EXERCISE INSTRUCTIONS ::
What is needed is an exact copy of the lines from the line holding "Image resolution: width=831" through the end of the material, with no other lines and no pictures.

INPUT ::
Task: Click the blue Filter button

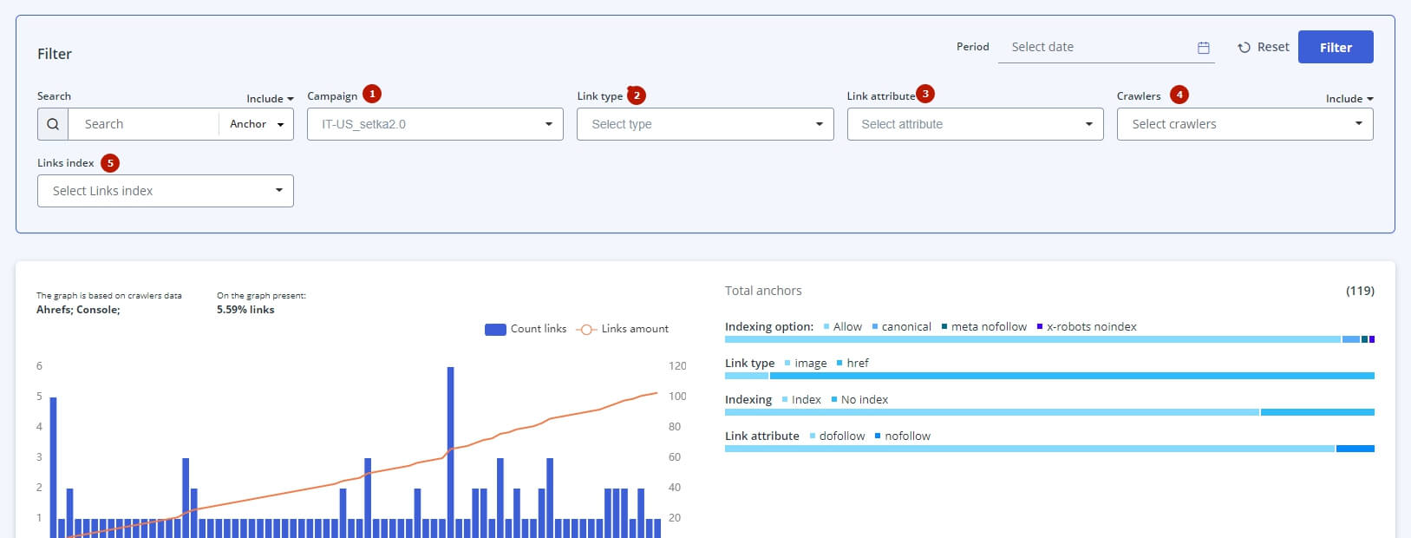Action: coord(1336,47)
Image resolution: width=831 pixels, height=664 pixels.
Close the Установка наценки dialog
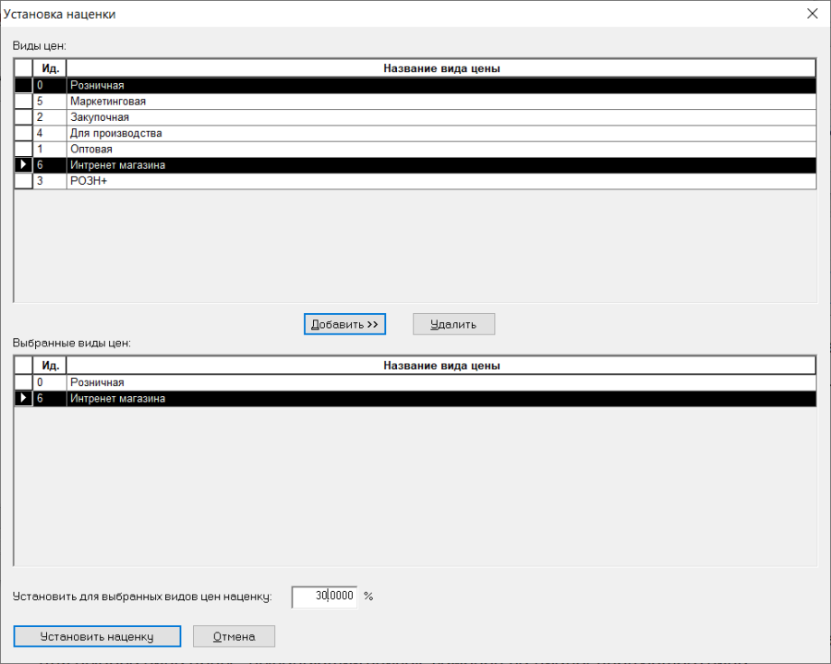(x=812, y=14)
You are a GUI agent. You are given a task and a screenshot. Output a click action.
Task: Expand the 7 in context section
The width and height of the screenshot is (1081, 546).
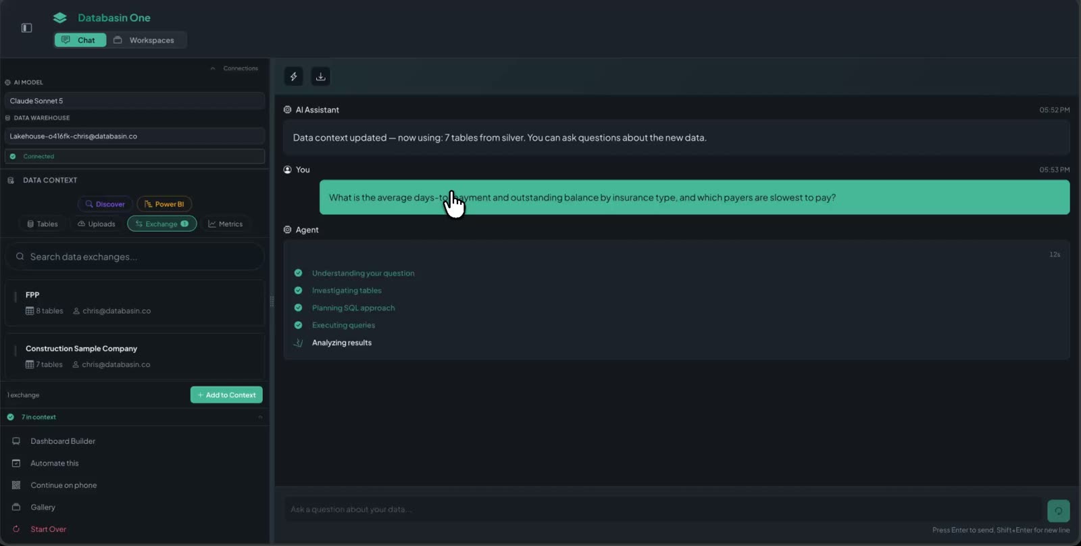(x=134, y=417)

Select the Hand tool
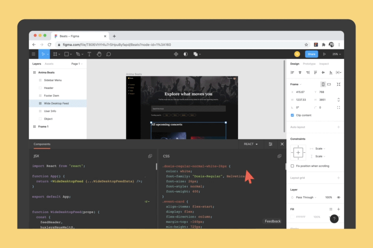[x=99, y=54]
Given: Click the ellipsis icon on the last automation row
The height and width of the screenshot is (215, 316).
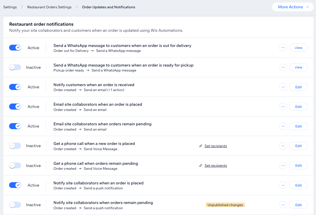Looking at the screenshot, I should point(283,205).
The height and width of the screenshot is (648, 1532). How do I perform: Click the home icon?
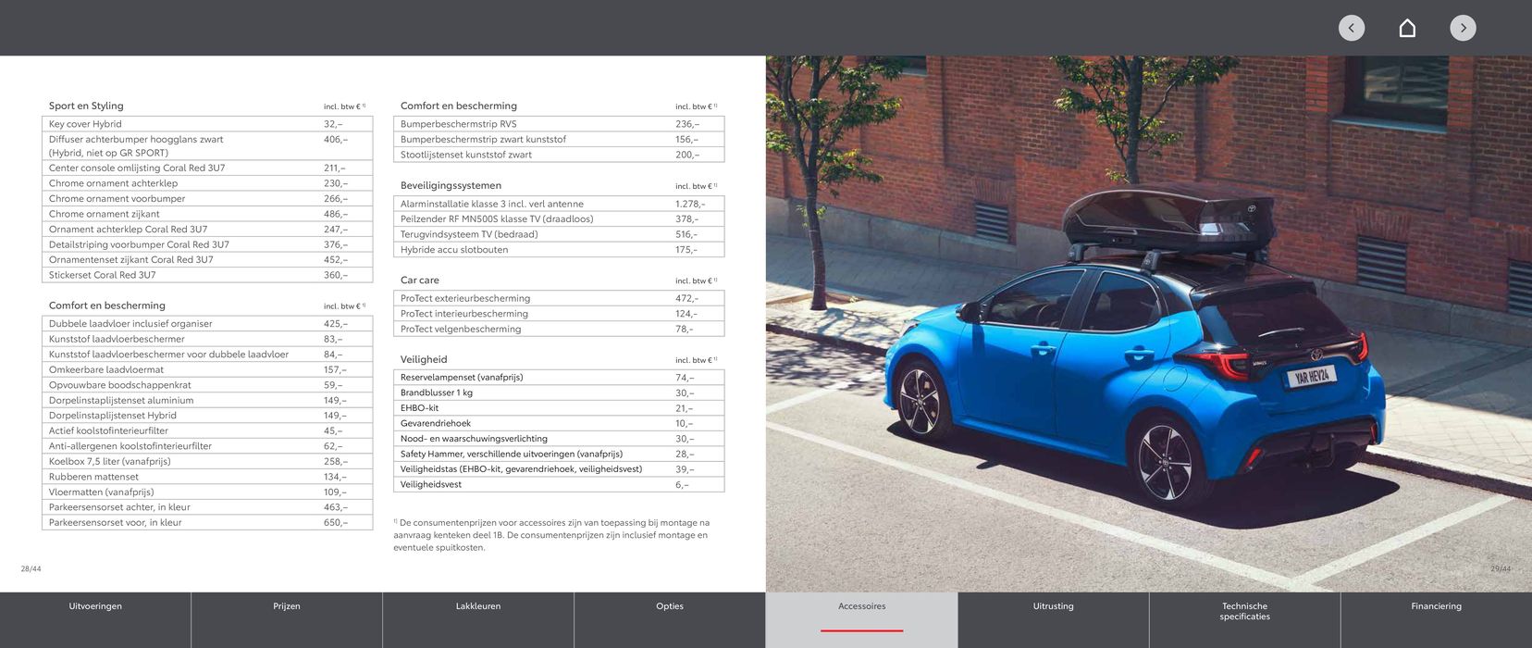pyautogui.click(x=1406, y=28)
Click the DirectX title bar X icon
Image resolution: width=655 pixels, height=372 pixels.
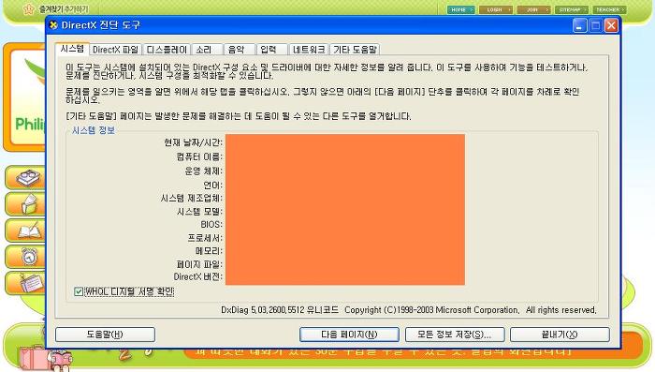53,25
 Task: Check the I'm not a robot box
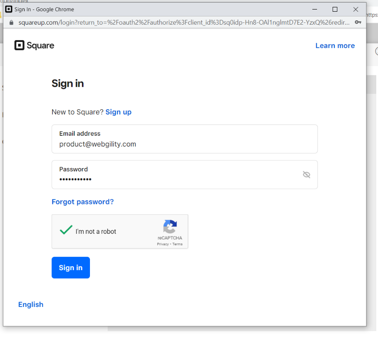[x=66, y=231]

ANSWER AREA ::
Image resolution: width=831 pixels, height=664 pixels.
Close the Установка наценки dialog
(x=812, y=14)
You are a GUI agent. You are given a task and a screenshot. Output a click action.
Task: Expand the 7 in context section
The width and height of the screenshot is (1081, 546).
(x=134, y=417)

Select the Hand tool
[x=99, y=54]
Given: Click the ellipsis icon on the last automation row
The height and width of the screenshot is (215, 316).
Looking at the screenshot, I should point(283,205).
The height and width of the screenshot is (648, 1532). How do I perform: Click the home icon?
pyautogui.click(x=1406, y=28)
Click the DirectX title bar X icon
Image resolution: width=655 pixels, height=372 pixels.
53,25
 Task: Check the I'm not a robot box
[x=66, y=231]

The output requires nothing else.